__Dataset excerpts__.
--------------------------------------------------

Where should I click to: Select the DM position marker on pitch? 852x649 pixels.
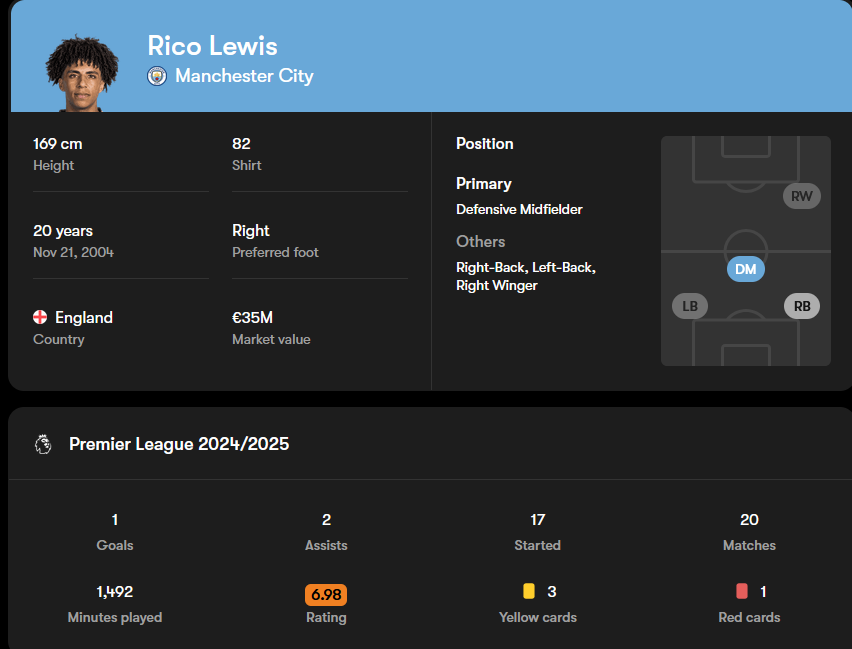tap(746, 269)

--------------------------------------------------

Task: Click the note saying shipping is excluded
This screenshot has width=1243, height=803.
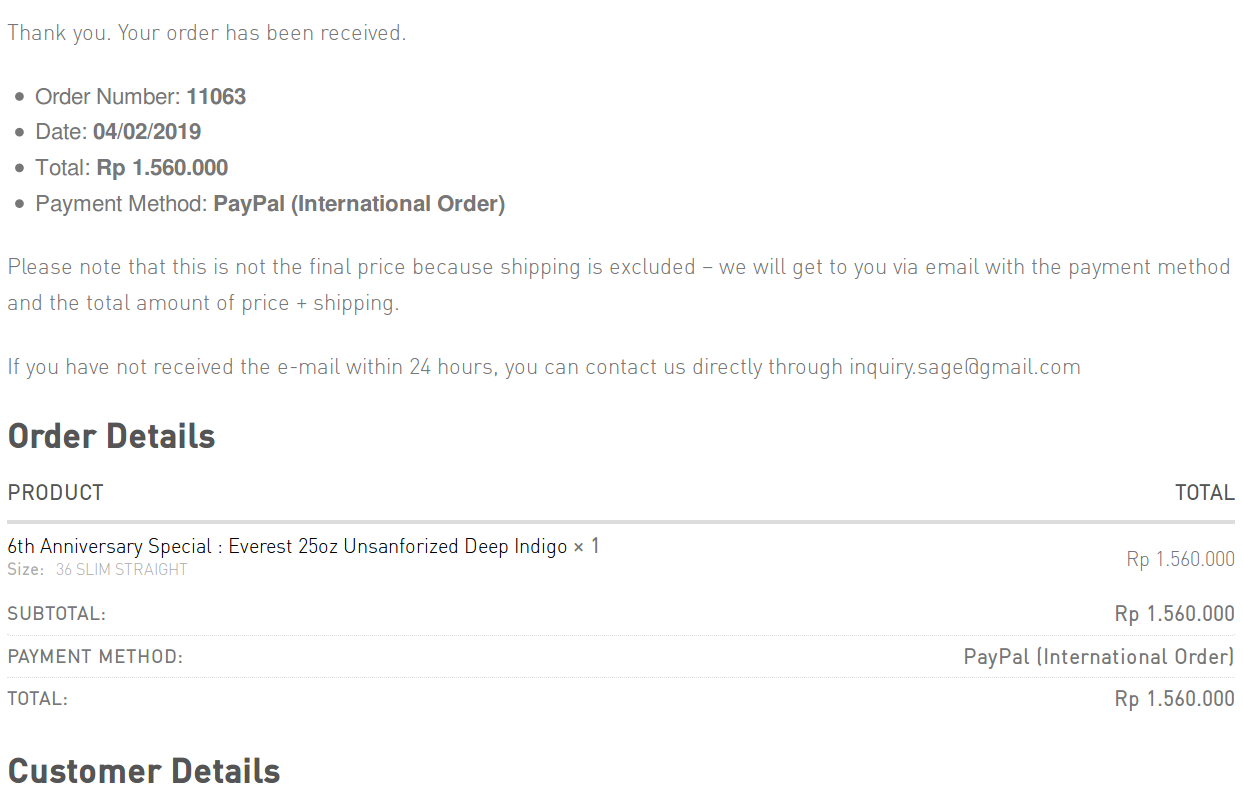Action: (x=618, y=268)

--------------------------------------------------

__Exercise brief__. Locate each line in the material above that contains the string "Task", and copy those lines. Letter case counts.

__Written response__.
Task: Click the note saying shipping is excluded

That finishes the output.